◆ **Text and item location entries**
○ ○ ○ ○

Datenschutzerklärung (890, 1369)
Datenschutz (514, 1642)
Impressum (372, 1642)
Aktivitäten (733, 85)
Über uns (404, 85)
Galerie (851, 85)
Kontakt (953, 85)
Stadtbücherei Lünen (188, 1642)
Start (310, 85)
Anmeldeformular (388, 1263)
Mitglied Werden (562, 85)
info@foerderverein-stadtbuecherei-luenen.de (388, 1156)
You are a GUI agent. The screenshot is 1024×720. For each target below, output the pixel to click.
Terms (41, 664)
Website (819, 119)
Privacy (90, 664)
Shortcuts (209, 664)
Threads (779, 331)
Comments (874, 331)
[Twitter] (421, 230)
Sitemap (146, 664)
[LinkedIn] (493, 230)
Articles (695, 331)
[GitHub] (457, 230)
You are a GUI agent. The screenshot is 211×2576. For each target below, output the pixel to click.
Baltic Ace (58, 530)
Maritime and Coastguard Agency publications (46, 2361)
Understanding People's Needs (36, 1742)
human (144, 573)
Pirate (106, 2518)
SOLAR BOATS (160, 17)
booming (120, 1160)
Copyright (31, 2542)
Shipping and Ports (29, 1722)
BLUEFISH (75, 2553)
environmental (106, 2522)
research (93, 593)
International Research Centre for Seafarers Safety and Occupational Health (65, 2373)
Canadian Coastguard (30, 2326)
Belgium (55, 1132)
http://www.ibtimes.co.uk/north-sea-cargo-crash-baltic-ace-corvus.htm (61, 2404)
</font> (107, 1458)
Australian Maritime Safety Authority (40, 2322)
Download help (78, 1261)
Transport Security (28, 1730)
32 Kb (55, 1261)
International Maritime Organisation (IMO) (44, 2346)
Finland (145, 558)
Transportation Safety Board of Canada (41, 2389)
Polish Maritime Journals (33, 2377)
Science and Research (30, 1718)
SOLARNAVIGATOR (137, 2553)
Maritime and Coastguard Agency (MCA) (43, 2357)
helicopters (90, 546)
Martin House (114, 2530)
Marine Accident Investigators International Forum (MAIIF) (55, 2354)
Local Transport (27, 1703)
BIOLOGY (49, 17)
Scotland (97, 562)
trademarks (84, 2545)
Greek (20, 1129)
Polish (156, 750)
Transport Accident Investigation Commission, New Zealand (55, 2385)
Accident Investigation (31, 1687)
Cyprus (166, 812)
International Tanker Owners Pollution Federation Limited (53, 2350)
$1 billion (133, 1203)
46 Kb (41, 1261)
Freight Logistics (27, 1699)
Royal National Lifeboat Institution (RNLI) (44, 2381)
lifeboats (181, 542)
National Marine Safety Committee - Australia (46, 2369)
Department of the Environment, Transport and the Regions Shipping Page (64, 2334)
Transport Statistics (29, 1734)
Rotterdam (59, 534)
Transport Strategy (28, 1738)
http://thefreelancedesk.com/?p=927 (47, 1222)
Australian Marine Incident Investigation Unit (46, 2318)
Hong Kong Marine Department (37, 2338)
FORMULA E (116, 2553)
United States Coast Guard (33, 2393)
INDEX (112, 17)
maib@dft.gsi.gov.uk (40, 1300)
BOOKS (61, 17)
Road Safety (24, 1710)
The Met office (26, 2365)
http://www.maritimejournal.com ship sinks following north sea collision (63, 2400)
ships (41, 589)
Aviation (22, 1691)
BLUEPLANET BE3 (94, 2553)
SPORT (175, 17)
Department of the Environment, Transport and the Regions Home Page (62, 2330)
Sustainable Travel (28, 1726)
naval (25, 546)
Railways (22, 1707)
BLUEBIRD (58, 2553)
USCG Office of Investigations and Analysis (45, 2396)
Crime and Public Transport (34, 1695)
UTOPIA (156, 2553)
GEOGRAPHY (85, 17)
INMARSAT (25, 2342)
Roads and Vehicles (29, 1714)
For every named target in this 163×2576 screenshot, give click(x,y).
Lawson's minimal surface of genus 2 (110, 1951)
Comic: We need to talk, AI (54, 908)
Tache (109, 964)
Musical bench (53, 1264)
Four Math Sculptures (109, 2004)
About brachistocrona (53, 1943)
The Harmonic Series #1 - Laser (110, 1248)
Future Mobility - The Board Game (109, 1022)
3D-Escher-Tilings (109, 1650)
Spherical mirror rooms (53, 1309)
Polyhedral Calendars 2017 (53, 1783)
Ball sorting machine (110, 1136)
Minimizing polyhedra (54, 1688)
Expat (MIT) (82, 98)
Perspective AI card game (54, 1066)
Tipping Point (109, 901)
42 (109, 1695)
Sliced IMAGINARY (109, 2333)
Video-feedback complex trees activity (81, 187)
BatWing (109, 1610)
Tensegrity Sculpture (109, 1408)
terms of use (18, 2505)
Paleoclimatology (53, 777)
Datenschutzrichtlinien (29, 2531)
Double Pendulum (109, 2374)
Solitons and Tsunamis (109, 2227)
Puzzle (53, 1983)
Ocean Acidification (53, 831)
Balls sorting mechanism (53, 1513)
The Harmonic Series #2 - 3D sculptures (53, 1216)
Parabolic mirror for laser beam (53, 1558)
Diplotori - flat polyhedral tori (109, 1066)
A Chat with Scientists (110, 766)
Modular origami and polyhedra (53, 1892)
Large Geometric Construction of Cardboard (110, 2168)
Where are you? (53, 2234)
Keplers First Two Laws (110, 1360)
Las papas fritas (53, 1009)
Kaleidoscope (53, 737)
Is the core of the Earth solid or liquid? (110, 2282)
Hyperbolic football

○ ○ ○ ○

◆ **TASK BRIEF**
Format the records between the lines holding "environmental (106, 2522)" and "National Marine Safety", inclusive, as a JSON list of strings with one string per line and blank lines omitted.

◆ **SOLUTION BELOW**
[
  "environmental (106, 2522)",
  "research (93, 593)",
  "International Research Centre for Seafarers Safety and Occupational Health (65, 2373)",
  "Canadian Coastguard (30, 2326)",
  "Belgium (55, 1132)",
  "http://www.ibtimes.co.uk/north-sea-cargo-crash-baltic-ace-corvus.htm (61, 2404)",
  "</font> (107, 1458)",
  "Australian Maritime Safety Authority (40, 2322)",
  "Download help (78, 1261)",
  "Transport Security (28, 1730)",
  "32 Kb (55, 1261)",
  "International Maritime Organisation (IMO) (44, 2346)",
  "Finland (145, 558)",
  "Transportation Safety Board of Canada (41, 2389)",
  "Polish Maritime Journals (33, 2377)",
  "Science and Research (30, 1718)",
  "SOLARNAVIGATOR (137, 2553)",
  "Maritime and Coastguard Agency (MCA) (43, 2357)",
  "helicopters (90, 546)",
  "Martin House (114, 2530)",
  "Marine Accident Investigators International Forum (MAIIF) (55, 2354)",
  "Local Transport (27, 1703)",
  "BIOLOGY (49, 17)",
  "Scotland (97, 562)",
  "trademarks (84, 2545)",
  "Greek (20, 1129)",
  "Polish (156, 750)",
  "Transport Accident Investigation Commission, New Zealand (55, 2385)",
  "Accident Investigation (31, 1687)",
  "Cyprus (166, 812)",
  "International Tanker Owners Pollution Federation Limited (53, 2350)",
  "$1 billion (133, 1203)",
  "46 Kb (41, 1261)",
  "Freight Logistics (27, 1699)",
  "Royal National Lifeboat Institution (RNLI) (44, 2381)",
  "lifeboats (181, 542)",
  "National Marine Safety Committee - Australia (46, 2369)"
]